HN consensus: Playwright already does most of this. Multiple commenters (onion2k, theshrike79, mohsen1, vunderba) confirm they give Claude Code or Cursor direct Playwright/browser access and it works well for debugging layout issues, console errors, and even GLSL shaders.
Chrome DevTools MCP vs Playwright MCP: boomskats prefers DevTools MCP (lighter, shorter loop, works with Electron); nunodonato says DevTools MCP clutters context and prefers playwright-cli (not MCP) for efficiency.
Playwright MCP has screenshots built in (roxolotl), and Anthropic added a /plugins shortcut in Claude Code for easy Playwright MCP setup (vunderba).

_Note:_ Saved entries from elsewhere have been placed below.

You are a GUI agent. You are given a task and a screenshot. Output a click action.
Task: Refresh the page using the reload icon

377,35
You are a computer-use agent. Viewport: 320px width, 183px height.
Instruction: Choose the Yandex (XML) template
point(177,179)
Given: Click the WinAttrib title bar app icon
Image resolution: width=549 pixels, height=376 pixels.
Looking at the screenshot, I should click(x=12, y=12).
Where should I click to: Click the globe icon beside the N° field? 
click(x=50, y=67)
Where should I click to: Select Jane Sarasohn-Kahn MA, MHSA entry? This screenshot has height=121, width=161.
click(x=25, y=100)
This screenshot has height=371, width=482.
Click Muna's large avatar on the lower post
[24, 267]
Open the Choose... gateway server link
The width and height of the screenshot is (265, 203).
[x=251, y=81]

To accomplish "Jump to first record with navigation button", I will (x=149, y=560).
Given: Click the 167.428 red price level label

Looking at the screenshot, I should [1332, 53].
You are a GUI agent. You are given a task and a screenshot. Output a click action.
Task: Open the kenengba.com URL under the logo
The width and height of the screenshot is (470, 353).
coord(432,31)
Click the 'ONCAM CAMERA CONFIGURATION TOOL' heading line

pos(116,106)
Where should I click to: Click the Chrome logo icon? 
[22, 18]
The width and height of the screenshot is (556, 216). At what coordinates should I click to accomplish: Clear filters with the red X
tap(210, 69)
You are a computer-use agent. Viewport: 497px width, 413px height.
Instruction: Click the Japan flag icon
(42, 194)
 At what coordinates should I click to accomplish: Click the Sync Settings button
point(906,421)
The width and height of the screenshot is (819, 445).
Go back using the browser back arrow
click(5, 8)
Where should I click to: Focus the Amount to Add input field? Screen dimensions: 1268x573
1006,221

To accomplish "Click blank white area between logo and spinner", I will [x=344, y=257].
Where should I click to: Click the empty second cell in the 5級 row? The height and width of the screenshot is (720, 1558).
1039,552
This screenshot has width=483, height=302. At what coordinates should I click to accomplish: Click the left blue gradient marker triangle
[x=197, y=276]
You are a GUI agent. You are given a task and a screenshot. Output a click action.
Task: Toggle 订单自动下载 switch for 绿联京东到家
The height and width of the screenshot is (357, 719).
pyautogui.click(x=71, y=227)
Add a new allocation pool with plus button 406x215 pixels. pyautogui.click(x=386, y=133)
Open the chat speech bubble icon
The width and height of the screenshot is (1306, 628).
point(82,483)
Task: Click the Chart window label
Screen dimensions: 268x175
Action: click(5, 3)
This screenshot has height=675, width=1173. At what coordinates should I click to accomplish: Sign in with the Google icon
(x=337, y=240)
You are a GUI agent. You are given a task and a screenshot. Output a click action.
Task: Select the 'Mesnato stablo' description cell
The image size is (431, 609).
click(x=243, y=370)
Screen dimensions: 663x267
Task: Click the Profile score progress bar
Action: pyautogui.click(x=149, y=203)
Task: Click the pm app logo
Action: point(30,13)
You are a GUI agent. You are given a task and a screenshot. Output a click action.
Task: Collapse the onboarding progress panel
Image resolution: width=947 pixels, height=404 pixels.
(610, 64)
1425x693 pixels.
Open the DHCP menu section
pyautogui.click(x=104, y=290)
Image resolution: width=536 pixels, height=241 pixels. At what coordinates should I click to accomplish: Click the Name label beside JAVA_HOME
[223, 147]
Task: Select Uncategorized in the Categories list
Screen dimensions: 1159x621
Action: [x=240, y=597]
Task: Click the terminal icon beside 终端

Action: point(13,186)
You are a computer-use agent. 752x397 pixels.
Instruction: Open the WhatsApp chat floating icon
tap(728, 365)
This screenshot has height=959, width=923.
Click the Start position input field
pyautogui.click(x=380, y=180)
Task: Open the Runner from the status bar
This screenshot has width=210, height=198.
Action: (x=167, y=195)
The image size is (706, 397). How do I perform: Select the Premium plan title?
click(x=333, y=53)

The real gap is visual/semantic validation (mrothroc’s key insight): Playwright checks structural DOM properties; it cannot tell you if the page looks right. Using a multimodal LLM to evaluate screenshots against design mocks catches a completely different class of error (wrong colors, shifted layout, overlapping components). These are “stochastic gates” vs. “structural gates” - very little overlap, you want both.
Desktop apps and mobile are unsolved: alkonaut points out that without a DOM (e.g., drawing applications), screenshot diffing is your only option. For mobile, deepwalker.xyz and accessibility API XML dumps were mentioned as alternatives. iOS simulator tooling is still lacking.
PR workflow use case (sd9): attaching visual proof to PRs is valuable even for human-written code. Integration with GitLab MRs where an agent screenshots any open PR and adds it as a comment.
Mozilla pioneered screenshot-based regression testing for Gecko ~25 years ago - same concept, now enhanced by vision models for semantic analysis instead of pixel diffing.